WHAT YOU WILL DO: Without skipping any entry, transcribe the data word for word.

** Opening RECORDED DATA block **

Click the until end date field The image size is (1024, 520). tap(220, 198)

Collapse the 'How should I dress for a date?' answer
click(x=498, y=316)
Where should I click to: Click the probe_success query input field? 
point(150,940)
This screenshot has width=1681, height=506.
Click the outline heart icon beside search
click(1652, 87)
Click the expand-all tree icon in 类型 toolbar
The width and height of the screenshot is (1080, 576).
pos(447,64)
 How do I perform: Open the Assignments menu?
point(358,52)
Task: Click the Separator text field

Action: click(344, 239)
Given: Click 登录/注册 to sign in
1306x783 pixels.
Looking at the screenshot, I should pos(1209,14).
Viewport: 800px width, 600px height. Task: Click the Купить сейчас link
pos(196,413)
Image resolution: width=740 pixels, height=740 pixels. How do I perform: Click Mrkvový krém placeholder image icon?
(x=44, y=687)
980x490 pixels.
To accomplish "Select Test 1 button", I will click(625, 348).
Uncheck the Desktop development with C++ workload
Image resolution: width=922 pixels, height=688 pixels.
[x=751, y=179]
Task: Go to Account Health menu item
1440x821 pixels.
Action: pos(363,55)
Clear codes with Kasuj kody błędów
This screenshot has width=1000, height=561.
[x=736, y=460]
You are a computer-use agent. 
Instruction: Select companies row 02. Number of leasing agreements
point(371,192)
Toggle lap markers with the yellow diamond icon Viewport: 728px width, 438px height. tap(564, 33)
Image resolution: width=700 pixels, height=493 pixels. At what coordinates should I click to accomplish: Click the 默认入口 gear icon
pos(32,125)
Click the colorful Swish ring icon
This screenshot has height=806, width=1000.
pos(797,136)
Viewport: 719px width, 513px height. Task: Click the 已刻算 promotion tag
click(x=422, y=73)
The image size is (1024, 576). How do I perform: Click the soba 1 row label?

** Closing RECORDED DATA block **

OUTPUT FOR THIS EXERCISE:
Click the until end date field The image size is (1024, 520). tap(220, 198)

Collapse the 'How should I dress for a date?' answer
click(x=498, y=316)
Where should I click to: Click the probe_success query input field? 
point(150,940)
This screenshot has width=1681, height=506.
Click the outline heart icon beside search
click(1652, 87)
Click the expand-all tree icon in 类型 toolbar
The width and height of the screenshot is (1080, 576).
pos(447,64)
 How do I perform: Open the Assignments menu?
point(358,52)
Task: Click the Separator text field

Action: click(344, 239)
Given: Click 登录/注册 to sign in
1306x783 pixels.
Looking at the screenshot, I should pos(1209,14).
Viewport: 800px width, 600px height. Task: Click the Купить сейчас link
pos(196,413)
Image resolution: width=740 pixels, height=740 pixels. How do I perform: Click Mrkvový krém placeholder image icon?
(x=44, y=687)
980x490 pixels.
To accomplish "Select Test 1 button", I will click(625, 348).
Uncheck the Desktop development with C++ workload
Image resolution: width=922 pixels, height=688 pixels.
[x=751, y=179]
Task: Go to Account Health menu item
1440x821 pixels.
Action: pos(363,55)
Clear codes with Kasuj kody błędów
This screenshot has width=1000, height=561.
[x=736, y=460]
You are a computer-use agent. 
Instruction: Select companies row 02. Number of leasing agreements
point(371,192)
Toggle lap markers with the yellow diamond icon Viewport: 728px width, 438px height. tap(564, 33)
Image resolution: width=700 pixels, height=493 pixels. At what coordinates should I click to accomplish: Click the 默认入口 gear icon
pos(32,125)
Click the colorful Swish ring icon
This screenshot has height=806, width=1000.
pos(797,136)
Viewport: 719px width, 513px height. Task: Click the 已刻算 promotion tag
click(x=422, y=73)
The image size is (1024, 576). How do I perform: Click the soba 1 row label?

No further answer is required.